6. according to each described speech compositor in the claim 1 to 5, the number that wherein is stored in the normalization spectrum in the said normalization spectrum storage unit is in 2 to 1,000,000 scope.

7. speech synthetic method that is used to generate the synthetic speech of input text comprises:

Based on a plurality of segmentations of the corresponding voiced sound of said text be stored in one or more normalization spectrums of the normalization spectrum storage unit that is used for the normalization spectrum that pre-stored calculates based on random number sequence, generate the voiced sound waveform;

Based on a plurality of segmentations of the corresponding voiceless sound of said text, generate the voiceless sound waveform; And

Based on the voiced sound waveform of said generation and the voiceless sound waveform that is generated, generate said synthetic speech.

8. speech synthetic method according to claim 7, wherein

Based on the said normalization spectrum and the amplitude spectrum that are stored in the said normalization spectrum storage unit, generate the segmentation of the conduct of a plurality of pitch waveform and the corresponding voiced sound of said text, and

Pitch waveform based on said generation generates said voiced sound waveform.
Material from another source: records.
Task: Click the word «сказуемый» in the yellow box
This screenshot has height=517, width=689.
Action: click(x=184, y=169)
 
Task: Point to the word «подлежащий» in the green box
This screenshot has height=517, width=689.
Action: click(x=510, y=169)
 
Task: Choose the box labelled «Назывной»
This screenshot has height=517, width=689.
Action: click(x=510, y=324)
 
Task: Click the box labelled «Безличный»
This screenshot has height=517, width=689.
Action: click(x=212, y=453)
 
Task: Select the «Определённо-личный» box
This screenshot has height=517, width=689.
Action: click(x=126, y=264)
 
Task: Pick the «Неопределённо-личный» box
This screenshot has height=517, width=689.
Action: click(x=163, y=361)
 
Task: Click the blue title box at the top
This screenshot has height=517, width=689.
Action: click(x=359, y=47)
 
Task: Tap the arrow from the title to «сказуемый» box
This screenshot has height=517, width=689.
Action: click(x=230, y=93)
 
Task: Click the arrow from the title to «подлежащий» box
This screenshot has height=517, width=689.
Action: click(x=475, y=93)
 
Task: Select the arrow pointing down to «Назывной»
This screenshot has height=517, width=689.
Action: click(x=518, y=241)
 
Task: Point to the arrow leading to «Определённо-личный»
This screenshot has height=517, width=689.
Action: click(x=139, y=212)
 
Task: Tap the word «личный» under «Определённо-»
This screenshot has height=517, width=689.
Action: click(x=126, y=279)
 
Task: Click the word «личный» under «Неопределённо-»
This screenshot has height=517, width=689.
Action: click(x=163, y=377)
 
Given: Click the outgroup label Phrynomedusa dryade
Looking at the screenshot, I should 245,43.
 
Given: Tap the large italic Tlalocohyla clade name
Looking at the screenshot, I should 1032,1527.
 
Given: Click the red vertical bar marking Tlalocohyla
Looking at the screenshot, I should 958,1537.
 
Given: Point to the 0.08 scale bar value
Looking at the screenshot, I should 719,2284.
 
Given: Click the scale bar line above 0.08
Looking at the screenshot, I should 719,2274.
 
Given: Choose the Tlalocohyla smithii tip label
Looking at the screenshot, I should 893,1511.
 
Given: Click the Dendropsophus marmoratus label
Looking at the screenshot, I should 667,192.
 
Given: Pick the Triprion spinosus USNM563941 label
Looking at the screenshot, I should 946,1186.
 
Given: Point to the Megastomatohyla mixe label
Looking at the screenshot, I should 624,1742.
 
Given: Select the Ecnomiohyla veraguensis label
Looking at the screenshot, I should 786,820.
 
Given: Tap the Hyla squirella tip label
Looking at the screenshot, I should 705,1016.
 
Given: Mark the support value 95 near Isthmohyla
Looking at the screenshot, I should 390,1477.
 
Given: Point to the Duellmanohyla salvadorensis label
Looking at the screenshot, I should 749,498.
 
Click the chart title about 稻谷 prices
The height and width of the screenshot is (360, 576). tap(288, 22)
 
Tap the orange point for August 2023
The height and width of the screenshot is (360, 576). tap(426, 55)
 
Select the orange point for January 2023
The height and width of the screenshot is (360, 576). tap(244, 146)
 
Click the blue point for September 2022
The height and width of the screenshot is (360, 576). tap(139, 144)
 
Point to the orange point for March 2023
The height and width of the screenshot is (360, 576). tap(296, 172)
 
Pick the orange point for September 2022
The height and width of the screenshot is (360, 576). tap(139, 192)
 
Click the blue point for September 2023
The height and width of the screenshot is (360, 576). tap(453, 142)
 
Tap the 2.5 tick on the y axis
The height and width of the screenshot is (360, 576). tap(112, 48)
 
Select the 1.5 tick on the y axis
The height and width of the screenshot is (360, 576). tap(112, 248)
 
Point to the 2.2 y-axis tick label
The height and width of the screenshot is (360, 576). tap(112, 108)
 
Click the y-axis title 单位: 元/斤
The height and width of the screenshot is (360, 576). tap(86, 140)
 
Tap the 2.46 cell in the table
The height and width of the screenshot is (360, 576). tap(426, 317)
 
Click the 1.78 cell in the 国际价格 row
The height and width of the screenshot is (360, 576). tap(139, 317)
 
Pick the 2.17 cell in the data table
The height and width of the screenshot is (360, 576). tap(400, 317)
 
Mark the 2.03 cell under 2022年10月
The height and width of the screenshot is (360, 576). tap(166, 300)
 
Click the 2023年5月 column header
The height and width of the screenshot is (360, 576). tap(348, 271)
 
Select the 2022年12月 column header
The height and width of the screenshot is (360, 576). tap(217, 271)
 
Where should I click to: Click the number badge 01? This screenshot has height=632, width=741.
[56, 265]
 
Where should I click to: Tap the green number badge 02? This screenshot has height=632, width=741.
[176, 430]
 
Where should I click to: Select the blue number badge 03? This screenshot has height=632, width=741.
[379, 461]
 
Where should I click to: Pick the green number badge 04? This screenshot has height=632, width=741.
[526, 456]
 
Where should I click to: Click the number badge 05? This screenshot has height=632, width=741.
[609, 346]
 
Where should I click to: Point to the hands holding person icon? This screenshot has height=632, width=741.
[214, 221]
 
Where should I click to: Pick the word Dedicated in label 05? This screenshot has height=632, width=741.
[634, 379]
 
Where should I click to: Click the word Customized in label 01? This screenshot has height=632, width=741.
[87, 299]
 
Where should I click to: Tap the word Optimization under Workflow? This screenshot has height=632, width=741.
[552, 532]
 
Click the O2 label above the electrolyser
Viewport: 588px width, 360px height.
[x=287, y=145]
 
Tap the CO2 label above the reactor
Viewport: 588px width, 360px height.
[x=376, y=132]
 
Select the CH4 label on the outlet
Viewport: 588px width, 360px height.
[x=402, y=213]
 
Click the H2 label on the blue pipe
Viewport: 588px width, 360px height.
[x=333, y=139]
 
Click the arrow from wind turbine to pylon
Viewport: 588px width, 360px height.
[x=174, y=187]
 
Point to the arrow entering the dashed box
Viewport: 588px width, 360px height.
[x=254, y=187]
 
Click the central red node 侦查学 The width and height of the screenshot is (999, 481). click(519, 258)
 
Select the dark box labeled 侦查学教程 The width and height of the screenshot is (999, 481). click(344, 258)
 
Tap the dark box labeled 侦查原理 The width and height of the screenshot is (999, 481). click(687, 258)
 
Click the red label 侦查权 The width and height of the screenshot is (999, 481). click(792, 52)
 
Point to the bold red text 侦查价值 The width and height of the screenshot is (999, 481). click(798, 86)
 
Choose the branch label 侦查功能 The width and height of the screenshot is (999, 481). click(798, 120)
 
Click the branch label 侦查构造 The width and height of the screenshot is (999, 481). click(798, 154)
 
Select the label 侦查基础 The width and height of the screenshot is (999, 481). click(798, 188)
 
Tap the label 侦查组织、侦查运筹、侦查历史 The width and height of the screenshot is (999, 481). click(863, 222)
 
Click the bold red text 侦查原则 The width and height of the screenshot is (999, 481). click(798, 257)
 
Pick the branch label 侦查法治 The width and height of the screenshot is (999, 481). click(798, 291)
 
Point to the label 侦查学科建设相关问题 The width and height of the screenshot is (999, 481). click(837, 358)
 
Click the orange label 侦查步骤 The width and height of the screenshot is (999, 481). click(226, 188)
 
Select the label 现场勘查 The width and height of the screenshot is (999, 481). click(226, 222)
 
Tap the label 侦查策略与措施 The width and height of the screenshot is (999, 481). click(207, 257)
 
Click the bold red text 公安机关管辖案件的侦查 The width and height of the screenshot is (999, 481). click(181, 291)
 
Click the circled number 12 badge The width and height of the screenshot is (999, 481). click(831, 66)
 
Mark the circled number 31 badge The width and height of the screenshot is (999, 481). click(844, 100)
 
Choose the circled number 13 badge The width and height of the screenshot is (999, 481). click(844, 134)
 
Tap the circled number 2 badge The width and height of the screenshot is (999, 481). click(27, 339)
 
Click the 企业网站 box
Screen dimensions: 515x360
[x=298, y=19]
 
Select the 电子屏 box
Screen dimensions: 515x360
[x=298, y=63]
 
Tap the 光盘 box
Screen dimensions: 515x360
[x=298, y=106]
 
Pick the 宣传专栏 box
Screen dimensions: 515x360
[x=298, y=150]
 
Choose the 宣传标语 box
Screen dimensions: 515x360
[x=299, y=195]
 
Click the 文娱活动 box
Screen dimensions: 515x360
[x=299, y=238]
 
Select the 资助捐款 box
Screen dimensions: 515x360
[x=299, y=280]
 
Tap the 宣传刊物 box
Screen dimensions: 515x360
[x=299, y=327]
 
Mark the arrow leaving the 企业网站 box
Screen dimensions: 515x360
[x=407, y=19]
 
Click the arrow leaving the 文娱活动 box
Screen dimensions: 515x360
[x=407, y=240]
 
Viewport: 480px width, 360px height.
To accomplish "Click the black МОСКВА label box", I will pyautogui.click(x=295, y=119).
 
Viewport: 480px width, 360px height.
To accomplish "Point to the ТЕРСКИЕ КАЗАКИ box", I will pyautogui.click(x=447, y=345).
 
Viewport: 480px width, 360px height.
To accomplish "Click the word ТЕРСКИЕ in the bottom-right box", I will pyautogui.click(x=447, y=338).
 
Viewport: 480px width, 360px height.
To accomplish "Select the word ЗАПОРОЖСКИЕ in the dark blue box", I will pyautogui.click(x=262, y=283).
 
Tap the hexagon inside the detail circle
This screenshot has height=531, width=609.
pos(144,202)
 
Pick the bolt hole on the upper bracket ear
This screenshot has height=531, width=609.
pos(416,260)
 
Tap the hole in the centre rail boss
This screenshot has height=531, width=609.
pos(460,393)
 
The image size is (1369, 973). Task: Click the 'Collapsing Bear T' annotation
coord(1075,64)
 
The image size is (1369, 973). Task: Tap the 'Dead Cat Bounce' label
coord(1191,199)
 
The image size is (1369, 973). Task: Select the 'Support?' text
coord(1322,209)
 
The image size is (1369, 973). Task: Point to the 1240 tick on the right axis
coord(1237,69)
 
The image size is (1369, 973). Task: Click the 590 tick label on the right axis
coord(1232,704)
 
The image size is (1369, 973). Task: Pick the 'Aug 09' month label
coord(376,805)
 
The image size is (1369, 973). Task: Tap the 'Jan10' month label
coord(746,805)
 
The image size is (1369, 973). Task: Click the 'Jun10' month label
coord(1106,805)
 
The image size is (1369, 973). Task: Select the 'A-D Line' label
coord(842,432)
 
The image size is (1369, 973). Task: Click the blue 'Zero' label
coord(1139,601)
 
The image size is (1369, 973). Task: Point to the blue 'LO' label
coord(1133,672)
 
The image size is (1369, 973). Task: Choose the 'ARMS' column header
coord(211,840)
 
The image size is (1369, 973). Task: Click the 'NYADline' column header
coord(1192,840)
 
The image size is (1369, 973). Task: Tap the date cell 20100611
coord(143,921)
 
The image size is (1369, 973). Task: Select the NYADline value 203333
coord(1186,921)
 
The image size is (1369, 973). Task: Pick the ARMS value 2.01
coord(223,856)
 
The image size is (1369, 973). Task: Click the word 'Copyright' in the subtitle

9. speech synthesis program that is mounted in the speech compositor, said speech compositor generates the synthetic speech of input text, and wherein said speech synthesis program makes computing machine carry out:

Voiced sound waveform generative process; Said voiced sound waveform generative process generates the voiced sound waveform based on a plurality of segmentations of the corresponding voiced sound of said text and the one or more normalization spectrums that are stored in the normalization spectrum storage unit that is used for the normalization spectrum that pre-stored calculates based on random number sequence;

Voiceless sound waveform generative process, said voiceless sound waveform generative process based on a plurality of segmentations of the corresponding voiceless sound of said text, generate the voiceless sound waveform; And

Synthetic speech generative process, said synthetic speech generative process is based on said voiced sound waveform that generates in the said voiced sound waveform generative process and the said voiceless sound waveform that in said voiceless sound waveform generative process, generates, and generates said synthetic speech.

10. speech synthesis program according to claim 9; Wherein said voiced sound waveform generative process is based on the said normalization spectrum and the amplitude spectrum that are stored in the said normalization spectrum storage unit; Generate the segmentation of the conduct of a plurality of pitch waveform and the corresponding voiced sound of said text; And, generate said voiced sound waveform based on the pitch waveform of said generation.